◆ RECORDS TO USE
════

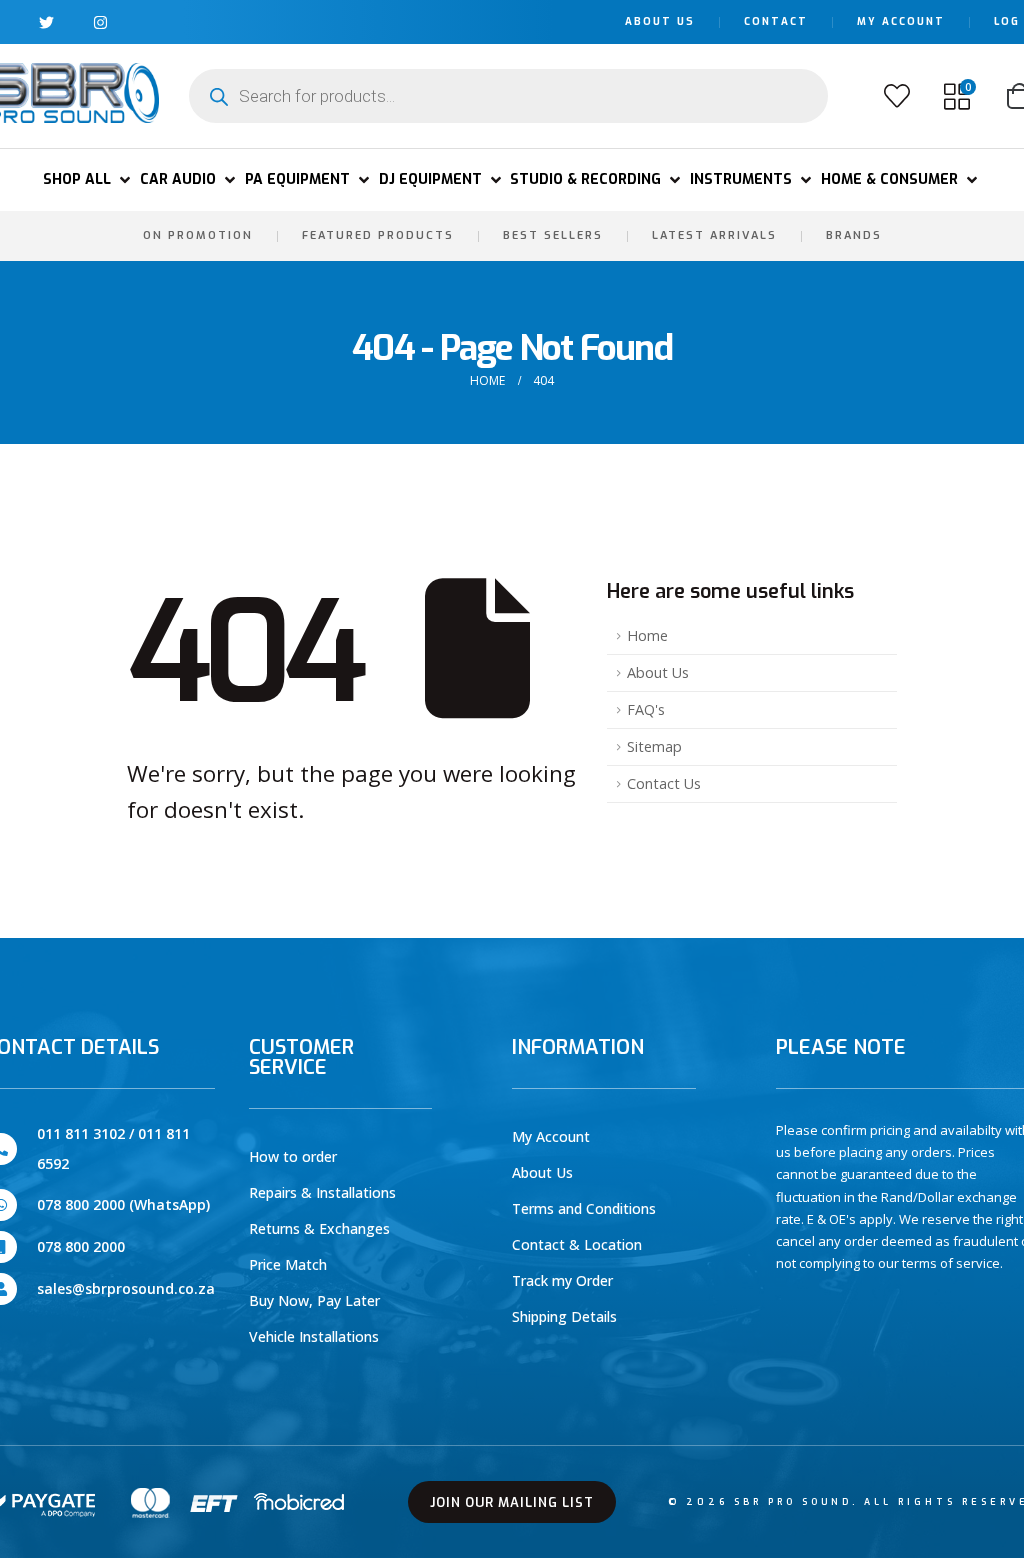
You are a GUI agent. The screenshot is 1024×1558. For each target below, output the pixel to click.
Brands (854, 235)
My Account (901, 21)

════

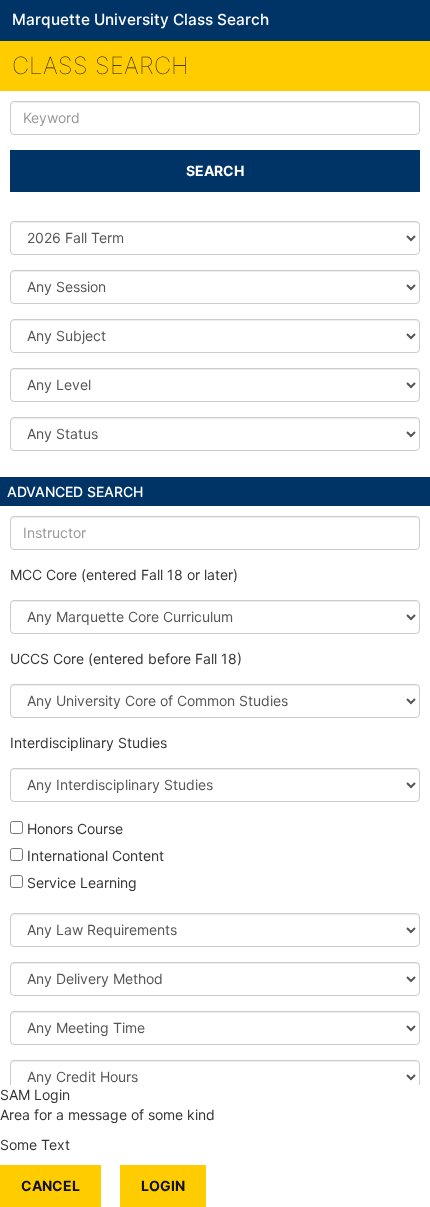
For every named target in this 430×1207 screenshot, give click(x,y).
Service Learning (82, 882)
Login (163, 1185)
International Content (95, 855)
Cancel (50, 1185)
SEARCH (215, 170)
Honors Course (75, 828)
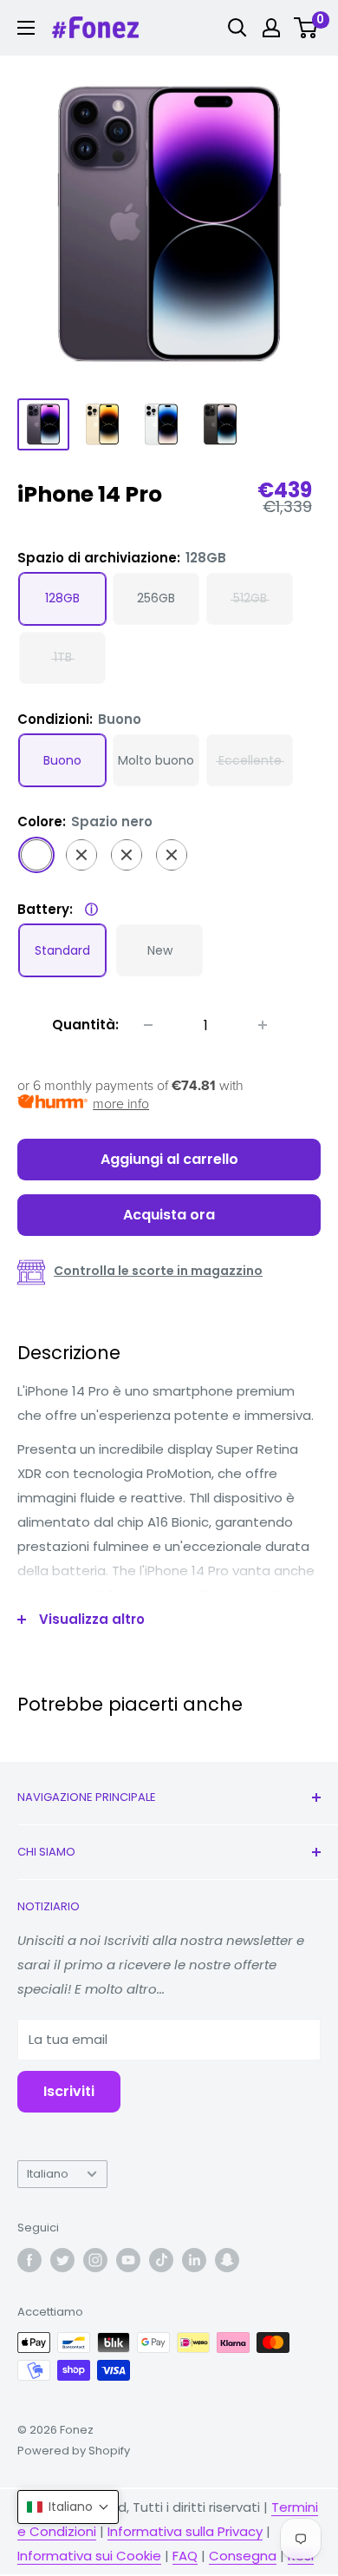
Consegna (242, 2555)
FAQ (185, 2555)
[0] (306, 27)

════

◆ WHAT TO DO
In the material above, transcribe exactly the lines beginning at the one with "You are a GUI" and ending at the one with "My Account (901, 21)", both included.

◆ WRITTEN REPLY
You are a GUI agent. The screenshot is 1024×1558. For each target below, output the pixel to click.
Brands (854, 235)
My Account (901, 21)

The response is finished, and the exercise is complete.